» **Task requirements**
Please copy, word for word, the line holding "Instruction: Click the clipboard paste icon" and each line that follows it through the end of the entries, omitting any pictures.
"""
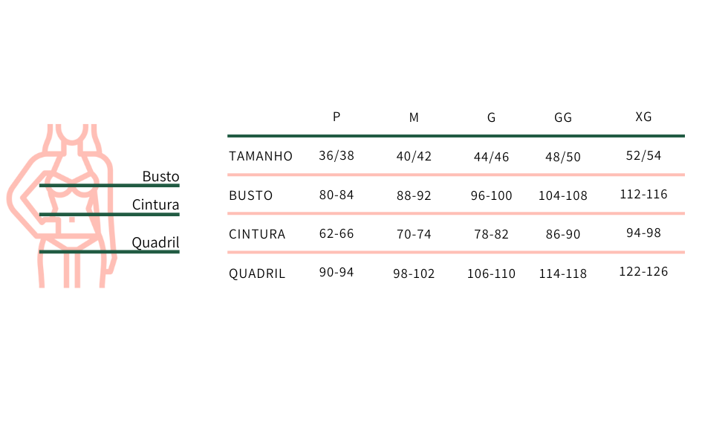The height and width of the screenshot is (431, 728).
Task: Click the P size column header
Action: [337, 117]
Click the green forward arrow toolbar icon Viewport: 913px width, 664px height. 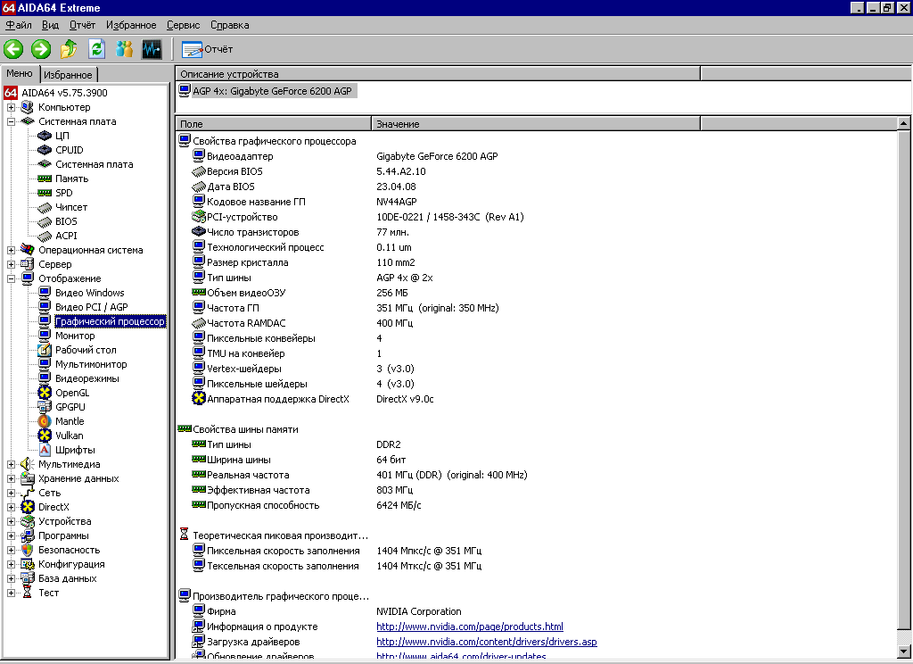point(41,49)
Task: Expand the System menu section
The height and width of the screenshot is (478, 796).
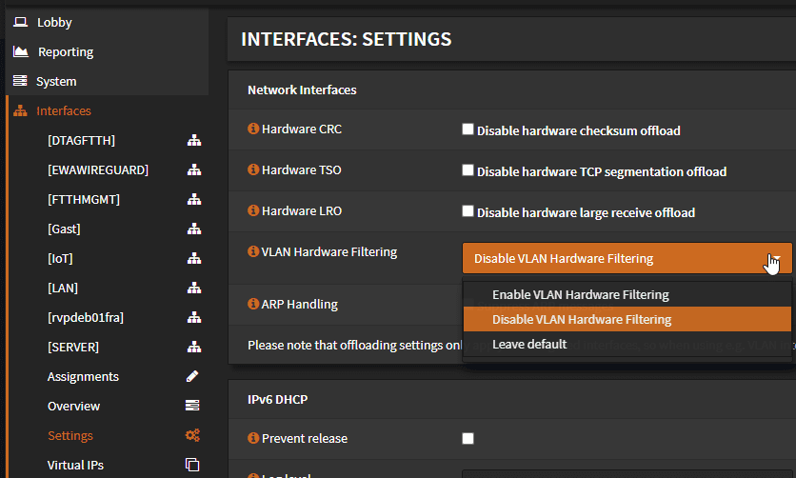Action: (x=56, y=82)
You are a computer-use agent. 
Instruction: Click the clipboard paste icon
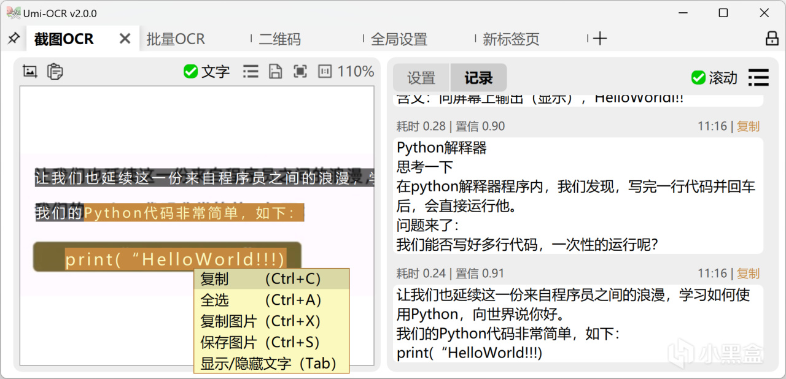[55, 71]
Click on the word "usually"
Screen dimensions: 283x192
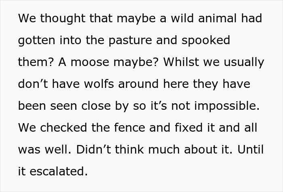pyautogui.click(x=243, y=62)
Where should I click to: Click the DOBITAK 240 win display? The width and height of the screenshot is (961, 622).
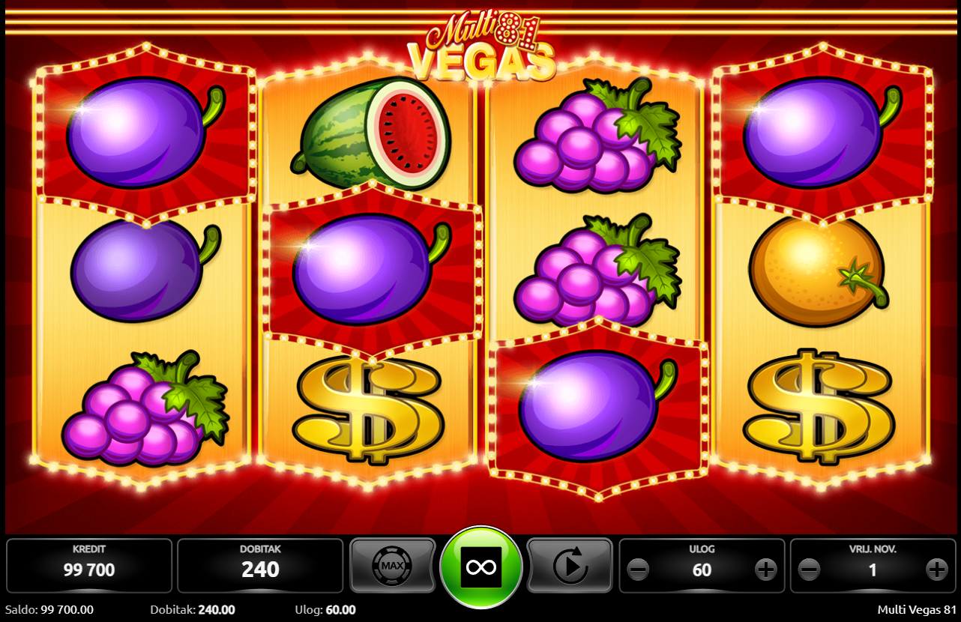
"""
» **Written solution**
Instruction: Click the clipboard paste icon
[55, 71]
Click on the word "usually"
Screen dimensions: 283x192
pyautogui.click(x=243, y=62)
Where should I click to: Click the DOBITAK 240 win display? The width and height of the screenshot is (961, 622).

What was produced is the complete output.